[The Fair Maid of Perth by Sir Walter Scott]@TWC D-Link bookThe Fair Maid of Perth CHAPTER XIX 8/26
The connexion betwixt Henry's supposed death and the descent of Conachar and his followers, though adopted by her in a moment of extreme and engrossing emotion, was sufficiently probable to have been received for truth, even if her understanding had been at leisure to examine its credibility.
Without knowing what she sought except the general desire to know the worst of the dreadful report, she hurried forward to the very spot which of all others her feelings of the preceding day would have induced her to avoid. Who would, upon the evening of Shrovetide, have persuaded the proud, the timid, the shy, the rigidly decorous Catharine Glover that before mass on Ash Wednesday she should rush through the streets of Perth, making her way amidst tumult and confusion, with her hair unbound and her dress disarranged, to seek the house of that same lover who, she had reason to believe, had so grossly and indelicately neglected and affronted her as to pursue a low and licentious amour? Yet so it was; and her eagerness taking, as if by instinct, the road which was most free, she avoided the High Street, where the pressure was greatest, and reached the wynd by the narrow lanes on the northern skirt of the town, through which Henry Smith had formerly escorted Louise.

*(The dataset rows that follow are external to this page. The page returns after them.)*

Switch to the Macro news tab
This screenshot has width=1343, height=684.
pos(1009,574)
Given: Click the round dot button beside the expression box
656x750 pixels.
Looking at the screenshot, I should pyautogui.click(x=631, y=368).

But even these comparatively lonely passages were now astir with passengers, so general was the alarm. Catharine Glover made her way through them, however, while such as observed her looked on each other and shook their heads in sympathy with her distress.
At length, without any distinct idea of her own purpose, she stood before her lover's door and knocked for admittance. The silence which succeeded the echoing of her hasty summons increased the alarm which had induced her to take this desperate measure. "Open--open, Henry!" she cried.
"Open, if you yet live! Open, if you would not find Catharine Glover dead upon your threshold!" As she cried thus frantically to ears which she was taught to believe were stopped by death, the lover she invoked opened the door in person, just in time to prevent her sinking on the ground.